Let $t>0$ be a fixed parameter and $x\in\mathbb{R}$ be an irrational number. I am trying to show that there exists infinitely many rational numbers $\frac{p}{q}$ such that $\left|x - \frac{p}{q}\right|\leq \frac{1}{q^{2 + t}}$. I was told that this claim follows almost immediately from contined fractions. Unfortunately I haven't really worked with continued fractions so I am clueless on how I should prove the result. The tricky part seems to be getting the $t$-dependence right to the upperbound.

An alternative approach would be to maybe use a proof by contradiction and the density of rational numbers, although I don't know what you really can say about the denominator of the rational numbers close enough to $x$.

Answer 1

Mathworker21 and Conrad gave examples showing that the assertion is false. In fact it is false for almost every $x$ according to Lebesgue measure (Of course they know this well, one example suffices to refute a general assertion.) This follows from Khinchin's theorem on metric Diophantine approximation [1], see also [2], [3]. As a special case of this theorem, we find that for every $\epsilon>0$ and almost every real $x$, there are only finitely many rational numbers $p/q$ such that $|x-p/q|< q^{-2-\epsilon}$. The statement in the previous line just uses the easy direction of Khinchin's theorem, which follows immediately from the first Borel-Cantelli Lemma.

[1] A. Khintchine, "Zur metrischen Theorie der diophantischen Approximationen" Math. Z. , 24 (1926) pp. 706–714

[2]https://en.wikipedia.org/wiki/Diophantine_approximation#Khinchin's_theorem_on_metric_Diophantine_approximation_and_extensions

[3] https://carmamaths.org/pdf/retreat2013/retreat2013-mumtaz_hussain.pdf

Answer 2

Let us consider the number set in the form of $\;\mathbf{z=\dfrac m{3q^n}},\;$ where $$\mathbf{n\in\mathbb N},\quad \mathbf{n>2+t},\quad m\in \mathbb Z.$$

Since the interval between the neighboring points of the building set is less than half of the given interval, then exists two or more points of the set, which belongs to the given interval. Let the left of obtained point is $\;\dfrac l{3q^n},\;$ then the next one is $\;\dfrac {l+1}{3q^n}.\;$

I.e., obtained a pair of the inner rational points of the given interval.

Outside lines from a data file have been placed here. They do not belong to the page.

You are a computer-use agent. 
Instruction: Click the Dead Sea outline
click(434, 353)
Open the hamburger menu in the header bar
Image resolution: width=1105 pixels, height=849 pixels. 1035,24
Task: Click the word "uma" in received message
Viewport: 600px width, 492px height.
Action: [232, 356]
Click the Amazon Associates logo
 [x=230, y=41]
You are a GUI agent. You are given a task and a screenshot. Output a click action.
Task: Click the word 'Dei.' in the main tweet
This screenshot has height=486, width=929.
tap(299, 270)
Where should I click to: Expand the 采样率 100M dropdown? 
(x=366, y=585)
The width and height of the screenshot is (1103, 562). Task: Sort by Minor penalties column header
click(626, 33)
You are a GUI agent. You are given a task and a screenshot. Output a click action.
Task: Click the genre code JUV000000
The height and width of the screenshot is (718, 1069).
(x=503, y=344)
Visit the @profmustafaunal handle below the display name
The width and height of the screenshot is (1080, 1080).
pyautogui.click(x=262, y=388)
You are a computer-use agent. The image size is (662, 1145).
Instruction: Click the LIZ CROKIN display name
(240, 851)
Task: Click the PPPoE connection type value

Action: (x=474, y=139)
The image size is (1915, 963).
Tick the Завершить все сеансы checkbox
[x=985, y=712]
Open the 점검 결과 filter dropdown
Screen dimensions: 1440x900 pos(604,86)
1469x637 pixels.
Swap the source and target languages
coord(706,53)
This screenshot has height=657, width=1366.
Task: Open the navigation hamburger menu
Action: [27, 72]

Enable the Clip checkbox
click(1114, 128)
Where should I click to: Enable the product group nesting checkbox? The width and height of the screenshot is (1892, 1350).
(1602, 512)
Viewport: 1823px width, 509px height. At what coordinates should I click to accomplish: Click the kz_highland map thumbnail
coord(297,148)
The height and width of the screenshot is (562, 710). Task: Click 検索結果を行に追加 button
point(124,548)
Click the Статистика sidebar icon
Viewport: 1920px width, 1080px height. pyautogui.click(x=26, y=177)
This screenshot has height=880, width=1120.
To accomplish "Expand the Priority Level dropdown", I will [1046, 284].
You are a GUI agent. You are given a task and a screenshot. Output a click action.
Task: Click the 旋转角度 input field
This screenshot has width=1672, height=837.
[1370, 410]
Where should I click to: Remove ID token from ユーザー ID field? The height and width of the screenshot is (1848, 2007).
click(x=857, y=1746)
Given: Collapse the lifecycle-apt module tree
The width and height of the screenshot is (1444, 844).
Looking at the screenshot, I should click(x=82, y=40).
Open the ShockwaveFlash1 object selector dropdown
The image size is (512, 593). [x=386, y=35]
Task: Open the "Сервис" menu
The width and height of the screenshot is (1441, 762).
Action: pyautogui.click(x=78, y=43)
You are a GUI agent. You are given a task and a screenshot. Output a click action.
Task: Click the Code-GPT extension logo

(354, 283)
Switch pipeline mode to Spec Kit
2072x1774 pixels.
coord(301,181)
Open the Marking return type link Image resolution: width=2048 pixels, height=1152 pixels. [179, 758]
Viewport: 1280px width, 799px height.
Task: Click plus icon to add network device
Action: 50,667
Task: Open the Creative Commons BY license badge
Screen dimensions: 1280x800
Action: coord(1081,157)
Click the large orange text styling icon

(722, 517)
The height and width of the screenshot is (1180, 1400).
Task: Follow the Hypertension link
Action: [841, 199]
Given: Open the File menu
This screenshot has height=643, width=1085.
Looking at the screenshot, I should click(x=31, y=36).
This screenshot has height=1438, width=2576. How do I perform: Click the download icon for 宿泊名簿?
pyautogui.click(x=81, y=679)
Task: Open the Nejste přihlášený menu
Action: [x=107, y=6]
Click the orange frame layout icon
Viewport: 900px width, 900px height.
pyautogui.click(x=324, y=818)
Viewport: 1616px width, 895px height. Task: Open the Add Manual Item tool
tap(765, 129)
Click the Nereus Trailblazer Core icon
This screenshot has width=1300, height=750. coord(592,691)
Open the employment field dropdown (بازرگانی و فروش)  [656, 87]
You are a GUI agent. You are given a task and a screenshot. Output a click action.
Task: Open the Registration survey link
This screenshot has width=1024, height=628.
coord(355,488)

Calculating the center of the obtained interval, we can get two new intervals. $$\left(\dfrac{l}{3q^n},\dfrac {2l+1}{6q^n}\right), \left(\dfrac{2l+1}{6q^n}, \dfrac{l+1}{3q^n}\right).$$

Repeating pointed dichotomi procedure for each of the obtained intervals, easily to get arbitrary many rational numbers, which belongs to the given interval.

$\color{green}{\textbf{Appendium.}}$

Continued fractions defined by the formulas $$x=[q_0;q_1,q_2,\dots]=q_0+\cfrac1{q_1+\cfrac1{q_2+\dots}},$$ where $$q_0=\lfloor x\rfloor,\quad r_0 = x - q_0,\quad q_{s+1} =\genfrac\lfloor\rfloor{}01{r_s},\quad r_{s+1} = \dfrac1{r_s}-q_{s+1},\quad s=0,1\dots$$

Approximations of the number $x$ of the form $\dfrac{P_s}{Q_s}$ can be calculated using the formulas: $$P_0=1,\quad Q_0=0,\quad P_1=q_0,\quad Q_1=1,$$ $$P_{s+1}=q_{s+1}P_s+P_{s-1},\quad Q_{s+1}=q_{s+1}Q_s+Q_{s-1},\quad s=1,2,\dots$$

According to the logic of continued fractions (compact approximations of the number $x$), this process should not be infinite. Therefore, calculations should be terminated not only when the fractional part is zero, but also when the specified accuracy is reached.